:: DOCUMENT SEGMENT ::
# Bomb bays - JU88 Do17



## Maxrobot1 (Feb 22, 2010)

I have built models of He111s, Ju88s and Dorniers (17 and 217). I know that the He111 bombs hung by their nose and fell through spring-loaded individual doors but I cant find any info on the bomb bays of Ju88s or Dorniers. 
Cutaway views of the two types do not show that feature and models of Dorniers just have the doors shut. Ju88 kits usually had externally mounted big bombs (as did the Airfix He111).
British bomber's bomb bays tended to be shallow and run almost 1/3 or more of the fuselage and of course U.S. bombers tended to be between the wing spars with the bombs hanging from side racks or central supports.
Of all the books I have seen on the Ju88, none show bomb bay doors open. 
Can anyone out there help me understand how the German bombers internal bomb bays were configured?
Thanks.


----------



## Airframes (Feb 22, 2010)

:: WHAT IS EXPECTED ::
From the forum thread on German bomber bomb bays, extract word for word the passage starting at "# Bomb bays" and ending at "bays were configured?".

Data records
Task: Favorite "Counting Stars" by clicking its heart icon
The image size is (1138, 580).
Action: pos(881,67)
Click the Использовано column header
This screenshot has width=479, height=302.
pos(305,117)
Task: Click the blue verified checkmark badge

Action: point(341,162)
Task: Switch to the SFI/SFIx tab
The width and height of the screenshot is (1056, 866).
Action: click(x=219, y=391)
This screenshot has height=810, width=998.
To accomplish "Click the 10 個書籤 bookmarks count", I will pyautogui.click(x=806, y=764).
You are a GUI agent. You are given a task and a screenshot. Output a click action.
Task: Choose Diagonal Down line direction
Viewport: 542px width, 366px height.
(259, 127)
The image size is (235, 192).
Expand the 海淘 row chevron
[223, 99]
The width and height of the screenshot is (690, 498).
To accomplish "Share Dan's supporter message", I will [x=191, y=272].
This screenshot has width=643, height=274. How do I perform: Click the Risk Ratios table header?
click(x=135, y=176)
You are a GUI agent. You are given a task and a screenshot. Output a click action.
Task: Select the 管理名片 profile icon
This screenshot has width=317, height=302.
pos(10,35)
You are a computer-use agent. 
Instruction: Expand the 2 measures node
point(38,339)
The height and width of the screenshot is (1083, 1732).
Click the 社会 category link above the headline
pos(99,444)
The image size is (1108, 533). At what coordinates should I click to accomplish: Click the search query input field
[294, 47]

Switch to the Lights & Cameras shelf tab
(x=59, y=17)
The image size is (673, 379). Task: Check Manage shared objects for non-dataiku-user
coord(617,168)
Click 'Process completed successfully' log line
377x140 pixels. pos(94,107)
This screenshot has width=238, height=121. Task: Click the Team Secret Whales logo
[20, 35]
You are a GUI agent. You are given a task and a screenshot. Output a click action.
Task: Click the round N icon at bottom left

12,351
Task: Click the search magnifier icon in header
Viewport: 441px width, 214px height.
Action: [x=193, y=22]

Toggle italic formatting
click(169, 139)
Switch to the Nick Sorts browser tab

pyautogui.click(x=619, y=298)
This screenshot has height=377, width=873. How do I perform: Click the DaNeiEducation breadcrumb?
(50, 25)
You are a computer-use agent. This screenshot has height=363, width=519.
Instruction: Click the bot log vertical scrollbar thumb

:: THE SOLUTION ::
# Bomb bays - JU88 Do17



## Maxrobot1 (Feb 22, 2010)

I have built models of He111s, Ju88s and Dorniers (17 and 217). I know that the He111 bombs hung by their nose and fell through spring-loaded individual doors but I cant find any info on the bomb bays of Ju88s or Dorniers. 
Cutaway views of the two types do not show that feature and models of Dorniers just have the doors shut. Ju88 kits usually had externally mounted big bombs (as did the Airfix He111).
British bomber's bomb bays tended to be shallow and run almost 1/3 or more of the fuselage and of course U.S. bombers tended to be between the wing spars with the bombs hanging from side racks or central supports.
Of all the books I have seen on the Ju88, none show bomb bay doors open. 
Can anyone out there help me understand how the German bombers internal bomb bays were configured?